Che peso avrà quella deviazione che taglia in due i viali? 

Un conto è il passante Lavagnini - Matteotti - Don Minzoni, un altro sarebbe la staffa Libertà - Cavour.

I residenti tremano all'idea di perdere i pochi posti auto a disposizione che potrebbero tramutarsi in nuove agevolazioni per un posto mensile al parcheggio del Parterre. Ma interessati a come cambieranno i flussi ci sono anche gli autisti degli autobus che oggi fanno scalo obbligato a San Marco ed i tassisti che in piazza hanno la loro area di attesa. Forse a sperare sono i commercianti che da tempo pregano per rianimare la piazza.

Il consigliere di Fratelli d'Italia Jacopo Cellai insieme al capogruppo Alessandro Draghi sono intervenuti così sul tema "La fermata a San Marco è monca, nel senso che non ha continuità verso piazza Duomo ma torna indietro parallelamente a via Cavour. Se una persona viene dall’Isolotto, ad esempio, e deve andare in piazza Duomo cosa sceglierà di fare? Scendere alla Stazione e fare 5 minuti a piedi o fare altre 5 fermate di tram per arrivare in San Marco e fare comunque un tratto a piedi?".
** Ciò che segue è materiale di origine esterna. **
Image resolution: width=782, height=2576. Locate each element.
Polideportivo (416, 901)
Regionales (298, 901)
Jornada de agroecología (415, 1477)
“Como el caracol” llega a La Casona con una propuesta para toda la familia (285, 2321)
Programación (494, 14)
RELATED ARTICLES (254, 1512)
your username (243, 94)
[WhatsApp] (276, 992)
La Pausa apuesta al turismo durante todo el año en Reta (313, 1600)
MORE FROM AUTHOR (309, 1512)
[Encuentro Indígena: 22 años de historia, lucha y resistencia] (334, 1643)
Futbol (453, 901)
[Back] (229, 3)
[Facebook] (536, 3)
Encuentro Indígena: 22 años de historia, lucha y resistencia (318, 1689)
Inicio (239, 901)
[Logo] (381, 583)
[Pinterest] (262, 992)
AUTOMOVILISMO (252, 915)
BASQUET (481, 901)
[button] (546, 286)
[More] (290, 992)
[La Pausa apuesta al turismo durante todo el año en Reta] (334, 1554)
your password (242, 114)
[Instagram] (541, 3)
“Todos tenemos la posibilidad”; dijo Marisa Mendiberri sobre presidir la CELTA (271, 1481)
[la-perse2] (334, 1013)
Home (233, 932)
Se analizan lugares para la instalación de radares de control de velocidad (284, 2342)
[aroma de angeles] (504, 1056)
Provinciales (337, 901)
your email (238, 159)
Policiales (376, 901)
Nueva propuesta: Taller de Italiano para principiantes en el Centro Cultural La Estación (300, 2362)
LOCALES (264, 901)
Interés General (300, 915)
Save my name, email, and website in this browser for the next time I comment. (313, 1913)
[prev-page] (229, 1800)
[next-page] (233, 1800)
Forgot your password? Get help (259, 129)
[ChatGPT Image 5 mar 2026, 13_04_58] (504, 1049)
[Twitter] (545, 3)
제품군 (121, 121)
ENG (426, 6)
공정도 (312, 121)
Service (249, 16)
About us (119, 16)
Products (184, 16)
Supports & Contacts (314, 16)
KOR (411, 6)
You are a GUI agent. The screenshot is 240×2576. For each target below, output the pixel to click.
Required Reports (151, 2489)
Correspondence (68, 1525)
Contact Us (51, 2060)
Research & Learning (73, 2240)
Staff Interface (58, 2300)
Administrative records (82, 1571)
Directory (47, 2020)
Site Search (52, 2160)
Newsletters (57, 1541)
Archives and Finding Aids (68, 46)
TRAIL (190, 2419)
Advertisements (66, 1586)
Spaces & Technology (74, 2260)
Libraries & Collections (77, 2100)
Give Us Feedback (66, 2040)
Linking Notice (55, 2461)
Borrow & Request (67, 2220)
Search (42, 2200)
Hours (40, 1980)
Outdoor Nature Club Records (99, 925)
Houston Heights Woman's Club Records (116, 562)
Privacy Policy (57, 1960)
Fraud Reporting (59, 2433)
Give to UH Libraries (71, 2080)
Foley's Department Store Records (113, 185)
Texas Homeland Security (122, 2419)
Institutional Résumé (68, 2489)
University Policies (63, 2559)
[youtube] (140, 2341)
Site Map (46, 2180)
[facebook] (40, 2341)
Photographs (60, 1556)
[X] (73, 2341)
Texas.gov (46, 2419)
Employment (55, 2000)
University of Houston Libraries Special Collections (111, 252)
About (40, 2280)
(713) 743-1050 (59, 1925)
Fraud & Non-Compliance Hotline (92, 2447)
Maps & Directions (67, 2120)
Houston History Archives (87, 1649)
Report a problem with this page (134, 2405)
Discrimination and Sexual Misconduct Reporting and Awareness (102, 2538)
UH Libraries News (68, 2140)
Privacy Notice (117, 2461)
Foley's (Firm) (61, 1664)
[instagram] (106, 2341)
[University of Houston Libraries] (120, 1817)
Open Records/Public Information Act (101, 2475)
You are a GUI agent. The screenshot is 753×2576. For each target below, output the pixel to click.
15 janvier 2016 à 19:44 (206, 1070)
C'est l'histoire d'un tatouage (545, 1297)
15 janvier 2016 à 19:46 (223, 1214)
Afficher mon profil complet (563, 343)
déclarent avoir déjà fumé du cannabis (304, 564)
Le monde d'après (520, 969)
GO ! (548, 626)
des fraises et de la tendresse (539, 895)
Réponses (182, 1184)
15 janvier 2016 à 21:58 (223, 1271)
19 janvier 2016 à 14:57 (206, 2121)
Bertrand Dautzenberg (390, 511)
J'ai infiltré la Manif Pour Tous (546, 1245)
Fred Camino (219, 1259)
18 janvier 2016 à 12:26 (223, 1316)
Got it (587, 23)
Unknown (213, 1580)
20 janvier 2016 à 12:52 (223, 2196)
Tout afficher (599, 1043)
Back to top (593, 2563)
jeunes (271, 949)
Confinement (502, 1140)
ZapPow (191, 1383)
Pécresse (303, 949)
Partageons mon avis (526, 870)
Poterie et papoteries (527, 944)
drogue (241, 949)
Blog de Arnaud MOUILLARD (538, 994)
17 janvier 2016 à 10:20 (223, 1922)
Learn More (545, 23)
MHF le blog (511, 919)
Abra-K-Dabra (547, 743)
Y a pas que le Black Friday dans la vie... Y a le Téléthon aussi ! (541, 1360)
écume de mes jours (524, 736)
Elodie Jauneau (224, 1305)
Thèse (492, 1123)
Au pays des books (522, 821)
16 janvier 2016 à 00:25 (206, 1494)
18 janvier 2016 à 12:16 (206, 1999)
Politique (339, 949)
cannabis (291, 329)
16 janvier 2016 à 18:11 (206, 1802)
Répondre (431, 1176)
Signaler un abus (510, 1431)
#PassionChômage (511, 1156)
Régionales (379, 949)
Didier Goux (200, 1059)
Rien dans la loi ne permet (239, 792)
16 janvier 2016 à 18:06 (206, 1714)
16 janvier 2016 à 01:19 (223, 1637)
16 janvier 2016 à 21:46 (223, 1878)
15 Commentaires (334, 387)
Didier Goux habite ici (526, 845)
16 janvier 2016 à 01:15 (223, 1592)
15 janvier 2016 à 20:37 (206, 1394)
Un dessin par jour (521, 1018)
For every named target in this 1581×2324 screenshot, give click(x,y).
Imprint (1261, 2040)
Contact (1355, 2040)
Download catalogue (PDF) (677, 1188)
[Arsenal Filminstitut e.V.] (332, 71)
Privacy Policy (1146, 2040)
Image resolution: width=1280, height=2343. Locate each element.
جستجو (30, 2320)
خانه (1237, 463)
Massimo Milli, vice segretario Faisa Cisal della provincia di Firenze ha commentato così il dibattito "Fermo restando l'utilità di questo importantissimo mezzo di trasporto, non dobbiamo minimamente sminuire l'importanza di una rete capillare di bus ben rivisitata e potenziata proprio in funzione della tramvia stessa. In merito al braccio della futura linea che arriverà a toccare piazza San Marco, non riesco tuttora a convincermi del fatto che la scelta dell'allora sindaco Matteo Renzi di non far passare il tram dal Duomo, sia stata la soluzione migliore, bensì un errore madornale".